For 33 months, Ben Saxton and Grant O’Gorman have competed all over the globe. They’ve hit tournaments in the Middle East and the Czech Republic, southern Russia and Cancun. They’ve won medals at home in Canada and lost in qualifiers in China. They’ve grinded.

And they’ve fallen short, a little more than 1,000 points shy of the mark to punch their ticket to Tokyo.

That two-plus-year phase of Olympic qualifying, then, is over.

On Saturday, the three-day phase begins.

There are myriad ways to qualify for the Olympic Games. There is the Olympic rankings, the 33-month-long globetrotting tour that takes your top 12 finishes; the 15 teams with the most accumulated points in that span qualify for the Olympics. That’s how Saxton qualified with Chaim Schalk in 2016.

Then there is the World Championships, in which the winner receives a bid, similar to the Olympic Qualifying Tournament, in which the top two teams receive a bid. The host country, Japan, also gets a bid.

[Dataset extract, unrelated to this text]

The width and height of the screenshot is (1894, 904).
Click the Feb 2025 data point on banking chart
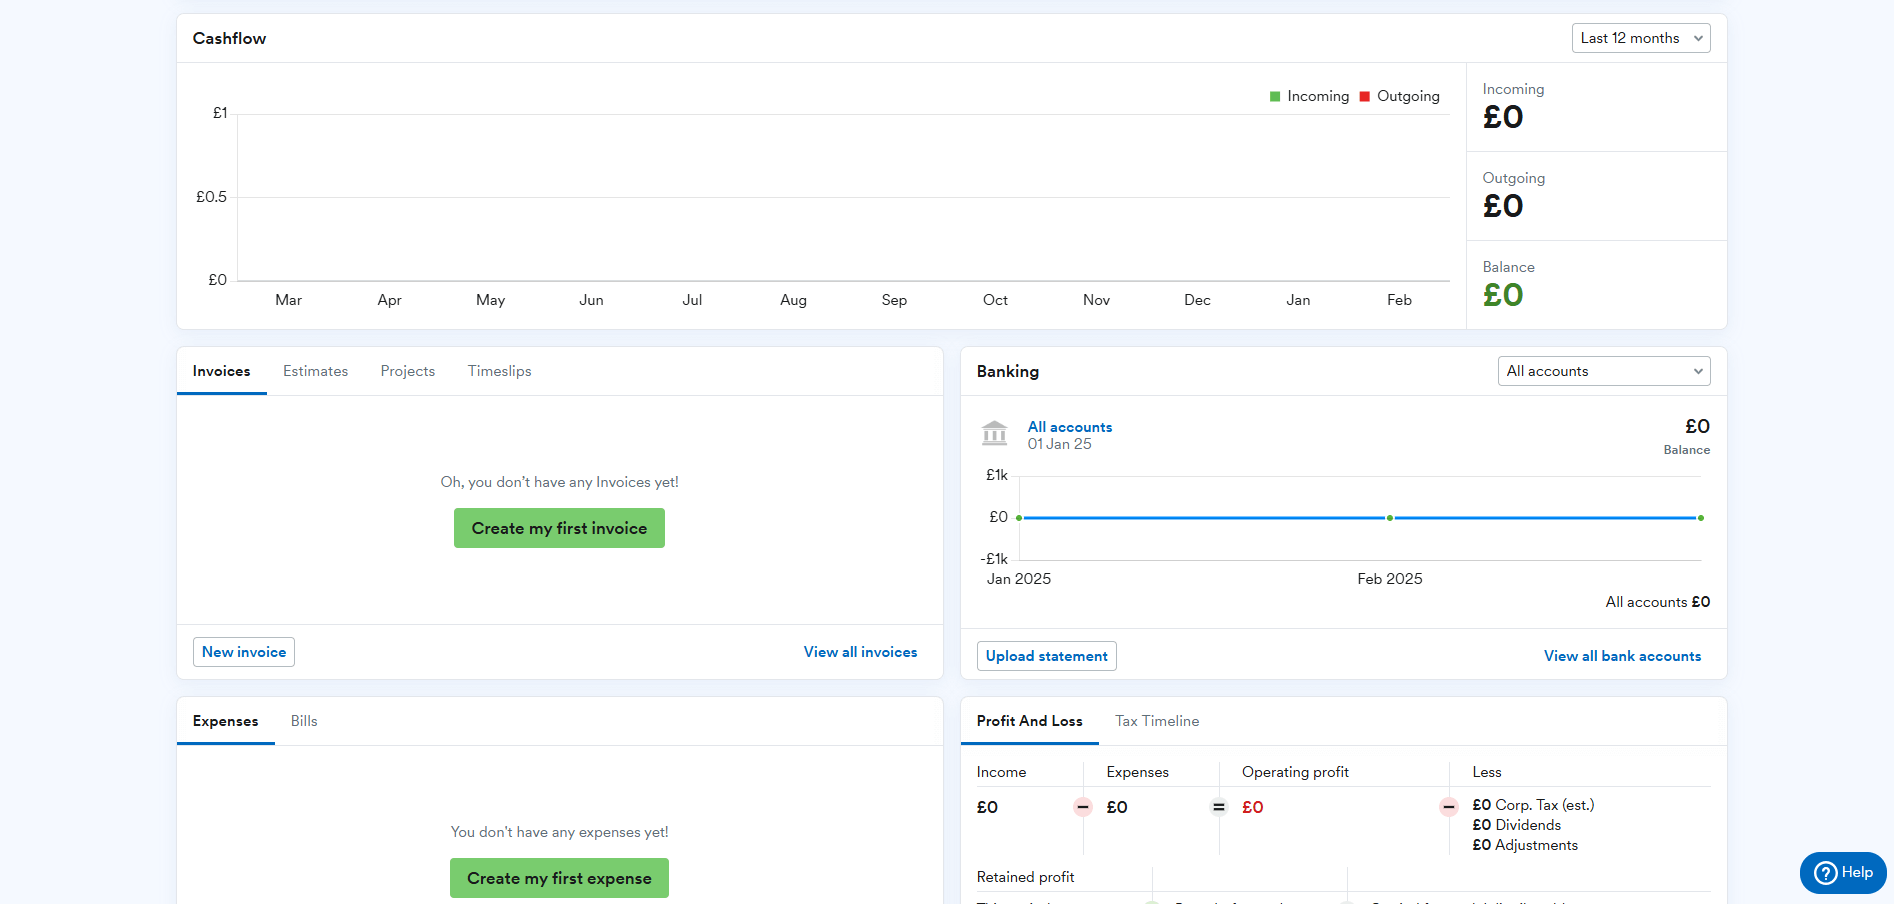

And, after all of that is said and done, there is the final leg of the race: The Continental Cup. Around the globe this weekend, five continents -- Europe, Asia, Africa, NORCECA, South America -- are hosting tournaments to determine which federation will earn the final five bids to the Olympic Games. Saxton and O’Gorman, along with fellow countrymen Sam Schachter and Sam Pedlow, are in Colima, Mexico, in the final stretches of the NORCECA – North America, Central America, Caribbean – Continental Cup.

On Saturday, they will see Nicaragua in the semifinals, where the winning federation will play the victor of Mexico and Guatemala.

Sunday's match between the winning countries will determine who will compete in the Tokyo Olympic Games.

It’s a strange shift, from such a marathon of a race, one that crisscrossed the globe and featured more than 20 tournaments, to a single weekend. Making matters stranger still is the format: federations compete not as individual teams, but together. Saxton and O’Gorman are relying as much on Pedlow and Schachter as they are themselves. To claim their Olympic bid, Canada will need to win two matches over Nicaragua, then another two over Mexico. For the first time in the Olympic race, they’ll need to root for one another, as teammates.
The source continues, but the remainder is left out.